Sequential Therapy Combining Clofarabine and HLA-Haploidentical Hematopoietic Stem Cell Transplantation In The Treatment Of Refractory and Advanced Lymphoma: Feasibility, Toxicity and Early Outcome

Allogeneic hematopoietic stem cell transplantation (HSCT) is a valuable treatment option for patients with relapsed or refractory lymphoma including patients with relapse after a first autologous HSCT. However, outcome in non-remission patients is still poor. Here we report the feasibility and efficacy of a protocol using the concept of sequential therapy with clofarabine induction chemotherapy followed by a HLA-haploidentical HSCT in the treatment of patients with advanced non-remission lymphoma.

16 adults (11 male, median age: 53 years, median comorbidity index: 3) with MCL (n=7), CLL (n=1), AITL (n=2), secondary DLBCL (n=2), DLBCL (n=2), follicular lymphoma (n=1), B- lymphoblastic lymphoma (n=1) were treated between September 2010 and February 2013. After induction-chemotherapy with clofarabine (5x30 mg/m² IV), followed by 3 days of rest, a reduced intensity conditioning (RIC) consisting of fludarabine/cyclophosphamide plus melphalan 110 mg/m² IV was performed prior to a T-cell replete HLA-haploidentical HSCT. High dose cyclophosphamide (Cy) was administered for post-grafting immuno-suppression followed by mycophenolate mofetil and tacrolimus.

The median number of immuno-chemotherapy attempts prior to haploidentical HSCT was 4 including 8 autologous HSCT. None of the patients were in complete remission (CR) prior to haploidentical HSCT. After salvage therapy and prior to haploidentical HSCT, progressive disease (PD) was documented in 9 patients with one patient being primarily refractory, while in 7 patients a partial remission (PR) was observed.

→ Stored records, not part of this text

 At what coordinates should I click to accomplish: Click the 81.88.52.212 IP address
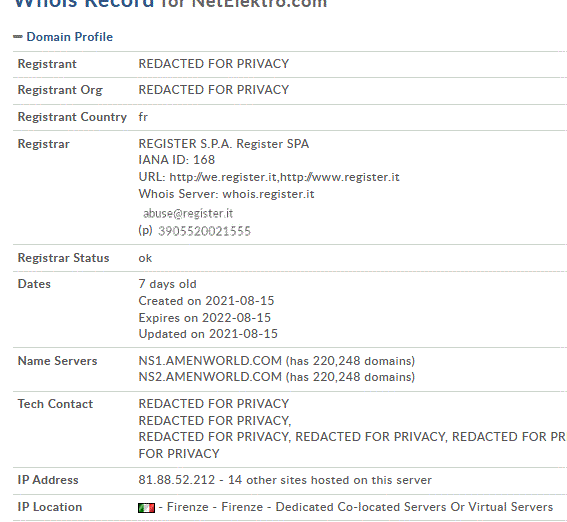click(177, 480)
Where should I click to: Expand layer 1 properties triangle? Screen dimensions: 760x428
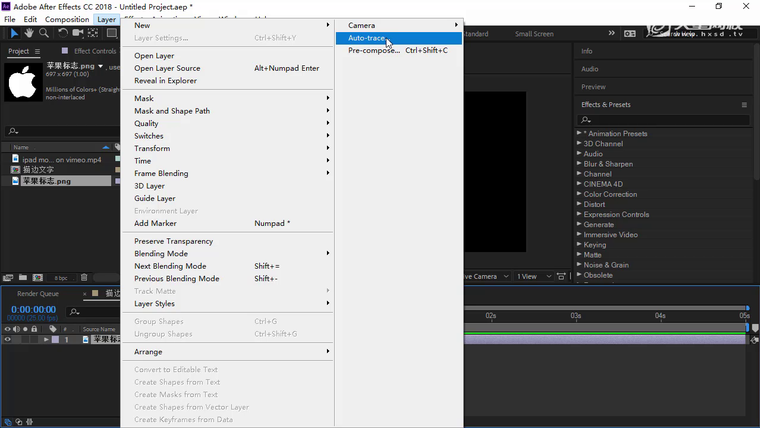(45, 340)
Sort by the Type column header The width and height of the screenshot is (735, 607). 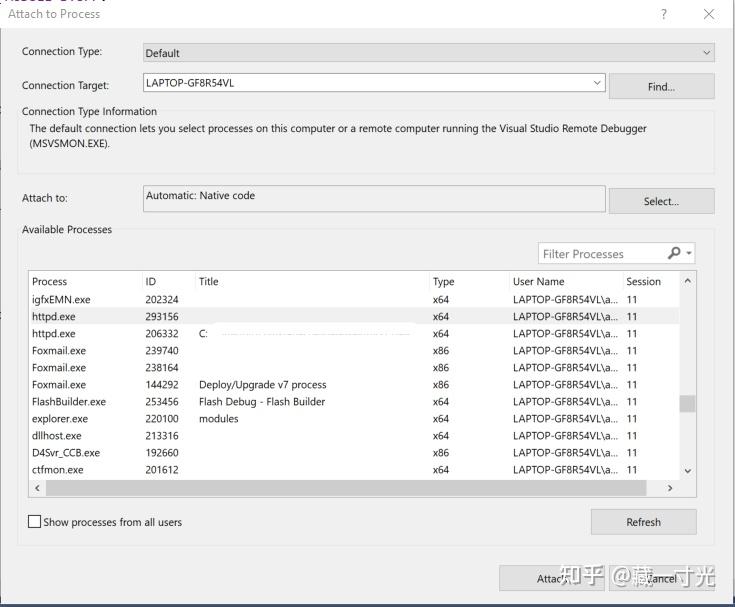click(x=443, y=281)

Neutrophil engraftment was achieved in 16 patients (100%) within a median of 21 days (range 14-36) and platelet engraftment in 14 patients (88%) within a median of 30 days (range 18-115). No primary graft rejection occured. By day +30 CR was achieved in 4 patients (25%) and PR in 11 patients (69%), whereas 1 patient (6%) showed PD. Full donor chimerism on day +30 was detected in all 16 patients. By day +100, 8 of the 14 evaluated 14 patients (57%) achieved CR, 4 (29%) PR, and only 2 (14%) had relapsed. Full donor chimerism was detected in 13 (93%) patients. The rate of acute GvHD grade II-IV was 31%, while chronic GvHD occurred in 3 of 14 (21%) evaluable patients (21%). Non hematologic regimen-related grade III-IV toxicity was observed in 9 patients (56%), and included most commonly transient elevation of liver enzymes (38%), mucositis (19%), and nausea and vomiting (19%). Creatinine elevation (6%), hand-foot syndrome (6%) and haemorrhagic cystitis (6%) were rare. After a median follow up of 14.5 months (range 5.7-35) 4 patients had relapsed, and 4 patients had died, while death was lymphoma-associated only in one patient. Causes of non-relapse mortality (NRM) were haemorrhagic cerebral bleeding in one patient (day +101), and toxicity/infection in 2 patients (day +141; day +156). Cumulative incidence of NRM was 0% on day +100 and increased up to 20% (7-50) on day +360. Estimated one-year overall survival and progression-free survival were 75% (95 CI 46-90) and 56% (95 CI 30-76), respectively.

Sequential therapy combining cloforabine induction-chemotherapy and HLA-haploidentical HSCT using RIC, a T-cell replete graft and high dose Cy post-transplant is feasible, shows a favourable toxicity profile and furthermore achieves significant anti-lymphoid activity in patients with advanced non-remission lymphoma. These early results are promising, but longer follow up is needed.